433 U.S. 350 (1977), argued 18 Jan. 1977, decided 27 June 1977 by vote of 5 to 4; Blackmun for the Court; Burger, Powell, and Rehnquist in dissent. In Bates the Supreme Court struck down state legal ethics codes that prohibited lawyers from advertising. Two young lawyers, John Bates and Van O’Steen, sought to create a test case by placing a newspaper advertisement indicating that they offered “legal services at very reasonable fees” and listing some of the fees they charged. The Board of Governors of the State Bar recommended that the two lawyers be suspended. The Arizona Supreme Court upheld the decision but reduced the punishment to censure.
In the U.S. Supreme Court the attorneys attacked the Arizona rule on two grounds: that it violated the Sherman Antitrust Act by creating a restraint of trade, and that it violated the First Amendment by restraining the right of free speech. The Supreme Court rejected the antitrust claim, but held that their First Amendment rights of speech, together with the right of the public consumers of legal services to receive their message, outweighed any adverse effects on professionalism that advertising might have. The Court subsequently limited the First Amendment right in Ohralik v. Ohio State Bar Association (1978), where it sanctioned a policy of totally barring in-person solicitation of clients.

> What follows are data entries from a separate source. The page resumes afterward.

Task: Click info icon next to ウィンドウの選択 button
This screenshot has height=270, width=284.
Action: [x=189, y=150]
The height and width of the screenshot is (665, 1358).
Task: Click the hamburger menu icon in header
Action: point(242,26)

Bates opened up the practice of law to greater competition and made possible the growth of legal clinics that provide routine legal needs of the middle and lower middle class. One empirical study in Arizona found that, after Bates, the average cost of these legal services declined. The case, along with Goldfarb v. Virginia State Bar (1975), which prohibited bar sponsored fee schedules, signaled the end to total self-regulation of the bar, which the leadership of the American legal profession has decried.